Text segment -
Morning News, 8/9/11
1. Restraint urged on Afghan visas
2. Mexico says outflow drops
3. AL defends immigration law
4. Gay couple loses immigration fight
5. Groups criticize Secure Communities change
1.
US ambassador urged restraint on Afghan visas
By Heidi Vogt
The Associated Press, August 9, 2011
Ahmad Taki is desperate to get out of Afghanistan, fearing for his life after receiving death threats in midnight phone calls because he works for the Americans. Nine months after applying for a visa to the U.S. designed for cases like his, he's heard nothing and feels abandoned by the people for whom he's risked his life.
Taki is one of about 2,300 Afghans who have applied to a special program that awards U.S. visas to Afghans who have worked for the U.S. government for at least a year and are in danger because of this work.
But since the Afghan Allies program began in 2009, not a single visa has been handed out.
A document obtained by The Associated Press suggests the delays may not be a matter of bureaucracy, but reflect a worry among U.S. officials over holding on to hard-to-replace employees.

Information provided -
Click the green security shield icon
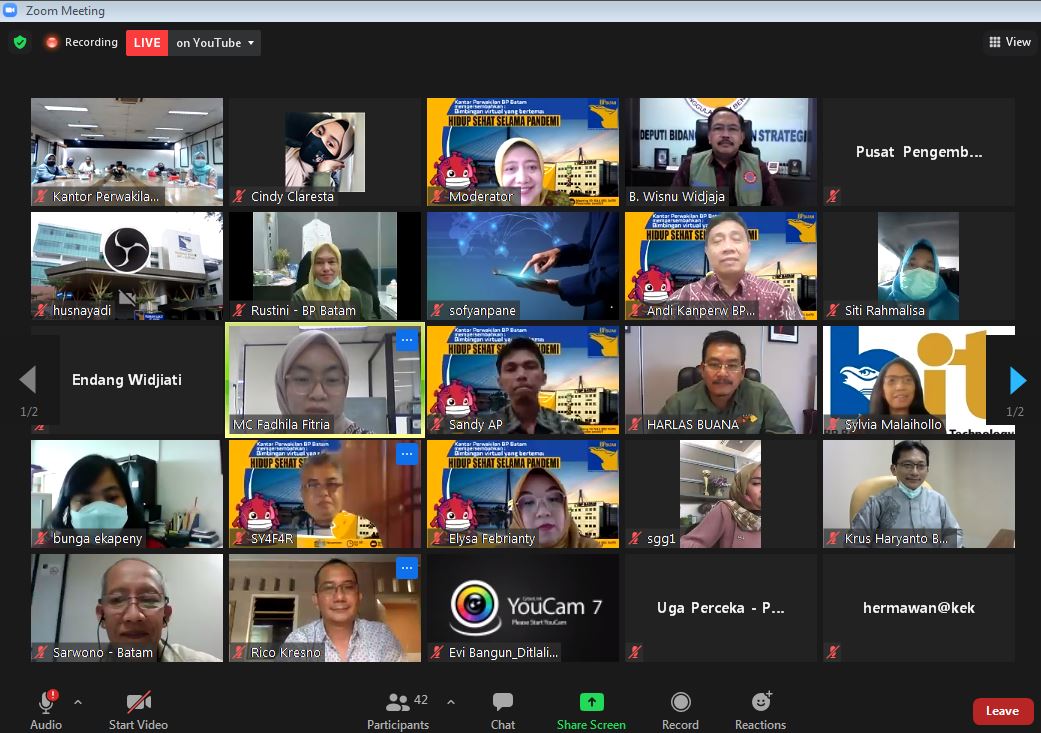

Work instructions -
**1)** According to the news article on Afghan visas, how many Afghans have applied to the special visa program?
**2)** Write the next few sentences of the news article on Afghan visas, picking up after its final sentence.
You won't need anything from the listing.

Final results -
**1)** About 2,300.

**2)**
"This act could drain this country of our very best civilian and military partners: our Afghan employees," former Ambassador Karl Eikenberry wrote in a February 2010 cable to Secretary of State Hillary Clinton.
"If we are not careful the SIV (Special Immigrant Visa) program will have a significant deleterious impact on staffing and morale, as well as undermining our overall mission in Afghanistan. Local staff are not easily replenished in a society at 28 percent literacy," wrote Eikenberry, who finished his tour in July.
Eikenberry said the strictest criteria should be applied to determine if employees are in danger. He also proposed changing the Afghan Allies legislation so its visas are only issued "in those rare instances where there is clear and convincing evidence of a serious threat." That's more limited that the "ongoing serious threat" stated in the current law.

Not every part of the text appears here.